Qui sont vos clients?
Nous faisons principalement du B to B. Nos clients sont donc des assurances, des banques et des réseaux de distribution pour les particuliers, mais surtout des caisses de pensions, dont la stratégie contient une composante de gestion du risque majeure. Ces institutions étaient plus frileuses il y a quelques années, toutefois elles ont compris que leurs jeunes assurés sont très sensibles à l’avenir de la planète. Nous disposons aussi de différentes stratégies accessibles à des particuliers. Notre mission est de donner l’accès le plus large possible aux stratégies d’impact.

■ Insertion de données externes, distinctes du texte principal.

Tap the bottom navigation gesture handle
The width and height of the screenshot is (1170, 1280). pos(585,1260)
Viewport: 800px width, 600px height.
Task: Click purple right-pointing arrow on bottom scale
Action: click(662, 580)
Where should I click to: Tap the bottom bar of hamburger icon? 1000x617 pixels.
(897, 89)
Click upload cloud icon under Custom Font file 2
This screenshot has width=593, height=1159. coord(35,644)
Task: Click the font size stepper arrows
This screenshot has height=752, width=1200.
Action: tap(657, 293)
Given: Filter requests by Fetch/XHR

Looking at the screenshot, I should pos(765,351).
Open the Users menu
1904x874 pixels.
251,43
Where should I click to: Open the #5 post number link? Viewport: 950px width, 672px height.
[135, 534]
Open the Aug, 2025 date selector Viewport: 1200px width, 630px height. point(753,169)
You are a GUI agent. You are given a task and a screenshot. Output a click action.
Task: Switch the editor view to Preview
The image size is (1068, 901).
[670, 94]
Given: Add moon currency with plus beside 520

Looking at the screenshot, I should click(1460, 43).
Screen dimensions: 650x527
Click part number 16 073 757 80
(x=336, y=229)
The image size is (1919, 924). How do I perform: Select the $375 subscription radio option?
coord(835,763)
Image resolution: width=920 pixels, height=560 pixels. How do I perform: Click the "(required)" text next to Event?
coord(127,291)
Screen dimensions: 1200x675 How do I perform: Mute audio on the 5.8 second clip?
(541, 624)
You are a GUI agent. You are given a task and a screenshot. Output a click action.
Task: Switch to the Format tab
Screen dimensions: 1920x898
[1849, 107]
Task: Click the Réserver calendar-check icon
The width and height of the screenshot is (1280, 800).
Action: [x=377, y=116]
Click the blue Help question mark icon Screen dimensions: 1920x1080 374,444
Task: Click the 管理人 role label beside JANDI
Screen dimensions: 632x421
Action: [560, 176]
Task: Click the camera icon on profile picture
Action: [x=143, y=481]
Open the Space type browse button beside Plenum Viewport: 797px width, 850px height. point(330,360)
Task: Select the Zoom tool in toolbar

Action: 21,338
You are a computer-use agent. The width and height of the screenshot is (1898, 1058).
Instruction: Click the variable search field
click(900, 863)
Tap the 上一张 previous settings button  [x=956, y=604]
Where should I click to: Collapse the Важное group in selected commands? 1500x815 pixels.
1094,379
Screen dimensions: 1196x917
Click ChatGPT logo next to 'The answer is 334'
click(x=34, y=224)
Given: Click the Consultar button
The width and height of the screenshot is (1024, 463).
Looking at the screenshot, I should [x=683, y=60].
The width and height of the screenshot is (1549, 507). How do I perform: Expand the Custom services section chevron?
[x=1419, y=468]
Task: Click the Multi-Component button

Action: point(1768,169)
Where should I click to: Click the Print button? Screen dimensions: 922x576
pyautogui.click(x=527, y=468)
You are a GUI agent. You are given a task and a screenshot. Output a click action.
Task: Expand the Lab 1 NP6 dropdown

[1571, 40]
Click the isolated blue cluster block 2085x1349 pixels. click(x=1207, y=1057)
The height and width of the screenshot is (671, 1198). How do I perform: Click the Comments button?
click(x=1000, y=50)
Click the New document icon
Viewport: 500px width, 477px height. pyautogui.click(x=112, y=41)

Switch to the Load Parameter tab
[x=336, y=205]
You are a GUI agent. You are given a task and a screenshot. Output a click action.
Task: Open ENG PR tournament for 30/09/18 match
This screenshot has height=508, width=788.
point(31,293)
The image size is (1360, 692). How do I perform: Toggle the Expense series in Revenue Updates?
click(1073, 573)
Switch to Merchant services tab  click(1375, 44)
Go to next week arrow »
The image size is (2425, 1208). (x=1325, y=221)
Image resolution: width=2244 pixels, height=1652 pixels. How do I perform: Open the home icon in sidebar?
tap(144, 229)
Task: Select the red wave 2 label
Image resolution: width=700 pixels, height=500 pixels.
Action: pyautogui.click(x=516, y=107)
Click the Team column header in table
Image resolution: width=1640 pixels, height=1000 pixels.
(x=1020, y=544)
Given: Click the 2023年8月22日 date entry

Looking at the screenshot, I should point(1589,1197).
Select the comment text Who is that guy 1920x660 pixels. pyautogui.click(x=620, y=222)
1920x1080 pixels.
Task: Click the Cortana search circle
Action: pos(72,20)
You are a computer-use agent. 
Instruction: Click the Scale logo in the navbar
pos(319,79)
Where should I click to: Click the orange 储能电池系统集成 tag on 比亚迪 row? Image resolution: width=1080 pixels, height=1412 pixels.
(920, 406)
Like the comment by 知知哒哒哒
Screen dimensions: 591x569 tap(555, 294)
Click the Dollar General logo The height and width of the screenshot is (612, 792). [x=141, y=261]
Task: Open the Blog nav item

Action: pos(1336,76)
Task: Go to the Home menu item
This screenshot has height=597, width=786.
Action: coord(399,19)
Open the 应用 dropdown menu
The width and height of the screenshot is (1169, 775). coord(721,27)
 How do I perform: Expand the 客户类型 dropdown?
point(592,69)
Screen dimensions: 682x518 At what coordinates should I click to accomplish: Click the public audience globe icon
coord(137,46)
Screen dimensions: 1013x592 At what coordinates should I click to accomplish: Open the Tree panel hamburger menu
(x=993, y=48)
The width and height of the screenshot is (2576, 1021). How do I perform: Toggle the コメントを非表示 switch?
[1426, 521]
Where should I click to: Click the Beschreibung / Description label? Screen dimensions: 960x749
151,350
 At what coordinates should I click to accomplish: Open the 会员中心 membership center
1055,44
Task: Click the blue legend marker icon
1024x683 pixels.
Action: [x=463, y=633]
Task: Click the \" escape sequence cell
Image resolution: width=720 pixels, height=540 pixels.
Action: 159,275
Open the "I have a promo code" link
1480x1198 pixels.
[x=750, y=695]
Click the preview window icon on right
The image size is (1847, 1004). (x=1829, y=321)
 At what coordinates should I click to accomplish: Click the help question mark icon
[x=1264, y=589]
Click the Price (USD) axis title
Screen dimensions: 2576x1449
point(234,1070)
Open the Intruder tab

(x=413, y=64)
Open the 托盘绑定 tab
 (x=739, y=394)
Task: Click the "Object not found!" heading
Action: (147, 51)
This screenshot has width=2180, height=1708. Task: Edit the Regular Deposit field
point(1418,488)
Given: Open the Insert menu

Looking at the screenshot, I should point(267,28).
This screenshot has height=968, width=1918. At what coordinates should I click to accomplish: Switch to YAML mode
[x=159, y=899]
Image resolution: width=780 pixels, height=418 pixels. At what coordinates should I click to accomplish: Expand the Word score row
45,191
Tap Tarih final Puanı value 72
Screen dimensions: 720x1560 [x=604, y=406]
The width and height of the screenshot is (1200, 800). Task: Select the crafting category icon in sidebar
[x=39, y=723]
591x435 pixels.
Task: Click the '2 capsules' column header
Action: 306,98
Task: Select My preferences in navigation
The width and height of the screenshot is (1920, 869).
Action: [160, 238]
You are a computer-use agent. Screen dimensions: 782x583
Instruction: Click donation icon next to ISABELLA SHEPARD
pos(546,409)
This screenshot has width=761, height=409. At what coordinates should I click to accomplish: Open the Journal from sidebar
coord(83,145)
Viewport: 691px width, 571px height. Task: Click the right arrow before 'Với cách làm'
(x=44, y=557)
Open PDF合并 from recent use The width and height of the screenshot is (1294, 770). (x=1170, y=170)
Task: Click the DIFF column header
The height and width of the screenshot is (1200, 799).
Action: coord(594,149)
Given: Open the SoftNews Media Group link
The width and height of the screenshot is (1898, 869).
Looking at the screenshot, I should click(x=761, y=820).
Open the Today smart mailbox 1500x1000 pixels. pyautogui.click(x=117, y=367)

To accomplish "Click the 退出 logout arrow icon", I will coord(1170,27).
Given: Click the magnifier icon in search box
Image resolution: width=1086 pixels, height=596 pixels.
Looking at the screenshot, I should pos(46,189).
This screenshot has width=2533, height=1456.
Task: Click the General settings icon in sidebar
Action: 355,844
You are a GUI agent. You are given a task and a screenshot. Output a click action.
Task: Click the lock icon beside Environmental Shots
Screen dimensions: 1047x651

Au-delà de la question de l’image, en quoi est-ce important que l’industrie financière participe à la préservation de l’environnement ou qu’elle respecte les ODD des Nations Unies?
Nous allons vers un changement majeur qui exige d’intégrer les valeurs sociales et environnementales. Ce n’est pas un effet de mode, mais une obligation. Pour l’avenir de la planète, bien sûr, mais aussi parce que de plus en plus de règlementations vont dans ce sens. Par exemple, la Suisse a signé les Accords de Paris, et elle soutient activement les ODD de l’ONU. L’univers d’investissement est en pleine réforme et Asteria y participe. Nous pensons que c’est par l’encouragement positif que nous y parviendrons. Et en proposant ces solutions, nous amenons notre petite pierre à l’édifice. Notre démarche est un peu militante. Et cela donne du sens à notre action, ce qui pour moi est la cerise sur le gâteau.

Vous venez de lancer deux premiers fonds UCITS : Asteria Funds – Planet Impact Global Equities et Asteria Funds – Climate Bonds. Quelles sont leurs caractéristiques?
Planet Impact Global Equities se concentre sur les sociétés actives dans les quatre thématiques environnementales qui sont la décarbonisation, la dépollution, la gestion intelligente des réseaux d’eau (smart water) et des solutions énergétiques propres et efficientes (smart energy), directement issues des ODD. Notre portefeuille comprend principalement des sociétés actives dans la préservation de la planète. La performance d’impact est au-delà de 60, et nous avons déjà 3% d’avance sur l’indice. Ce fonds remporte un vif succès auprès des caisses de pension, ce qui démontre que le besoin est là. Climate bonds est composé de 80% d’obligations vertes, un marché en pleine expansion, ainsi que 20% d’obligations émises par des sociétés actives dans la thématique du climat et issues de notre recherche d’impact propriétaire. Nous avons aussi opté pour des frais de gestion très compétitifs, notamment pour les particuliers qui peuvent entrer avec 1000 francs et payer moins de 1% de frais de gestion. Notre démarche s’inscrit véritablement dans le désir d’être accessible à tous.